When the reality of the 2020 presidential election finally sinks in…
--
By Kent R. Kroeger (October 21, 2020)
Generally, I am a fan of journalist Bob Woodward, who was one of the few national journalists to see the Russiagate story for what it really was — a coordinated and thinly-veiled attack by the political establishment against a president they viewed as unfit for office and dangerous.
A false sense of moral righteousness can get otherwise honest people to say and do dishonest things. That same moral righteousness in the hands of dishonest people can sink a nation.
That not a single, conclusive piece of evidence ever emerged linking the Donald Trump campaign (or presidency) to the Russians in a conspiratorial act against our Republic is incontrovertible.
That this fact today when presented to most Democrats is met with mouth gaping indignation, is incontrovertible proof that in four short years its the Democrats who have replaced the Republicans as the political happy place for low-information voters.

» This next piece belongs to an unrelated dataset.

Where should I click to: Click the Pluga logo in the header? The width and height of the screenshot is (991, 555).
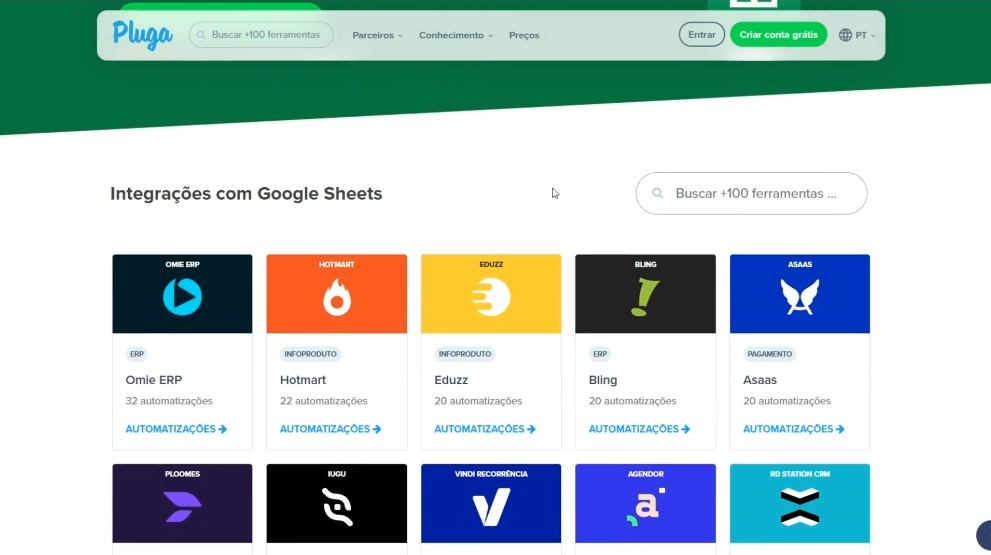coord(143,34)
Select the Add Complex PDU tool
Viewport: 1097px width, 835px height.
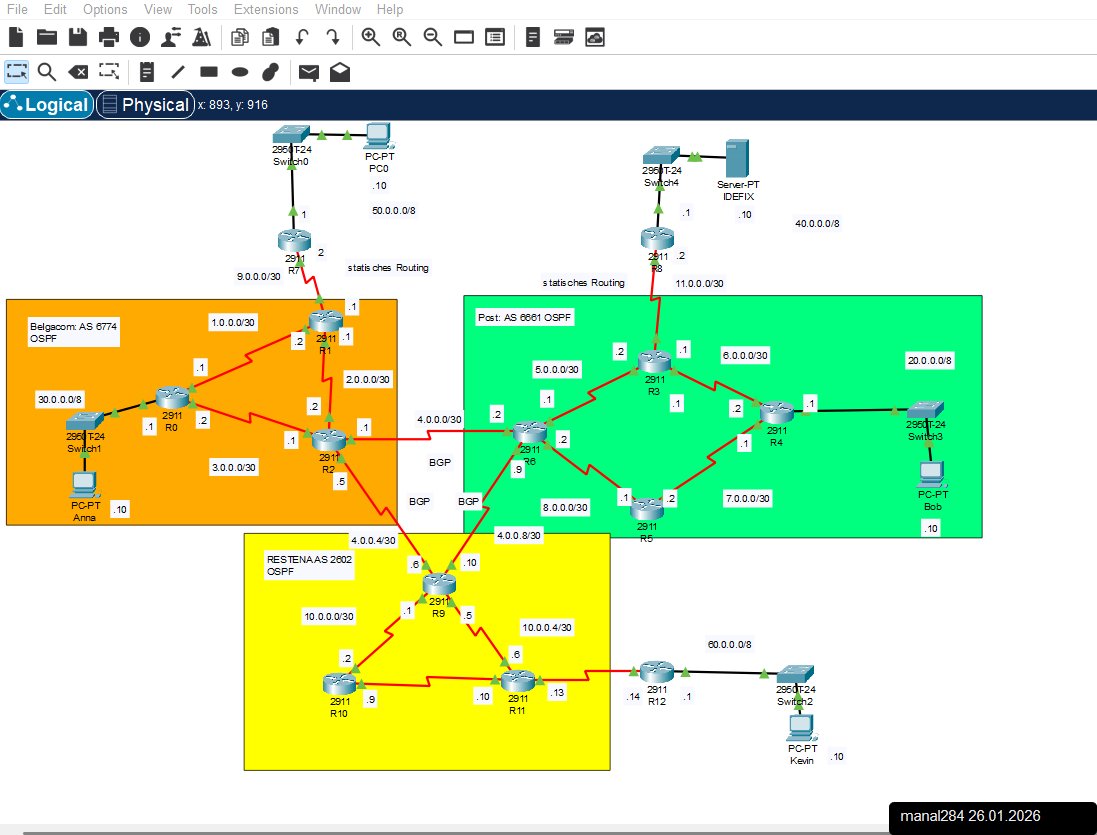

However, I was sorely disappointed in Woodward’s latest book about the Donald Trump presidency, “Rage.” Woodward’s unspectacular attack on Trump said nothing — and exposed nothing — that hadn’t already been said a million times. How many different ways can it be said that Trump does not meet the behavioral and intellectual standards (real or imagined) of the U.S. presidency?
“When his performance as president is taken in its entirety, I can only reach one conclusion: Trump is the wrong man for the job,” concludes Woodward in “Rage.”
Like Russiagate, “Rage” feeds an already deep, emotional sinkhole that has gobbled up half of this country with the myth that Trump unjustly sits in our nation’s highest political office.
Truth be told, I am not completely immune to that feeling, particularly as I’ve watched Trump appoint to his administration some of the most shameless grifters in U.S. political history.
But as bad as the Trump administration’s rouge gallery might be, the prospects are hardly better under a likely Biden administration, which will surely look more like Obama administration 2.0 than a “presidency for all Americans,” as Biden so likes to say.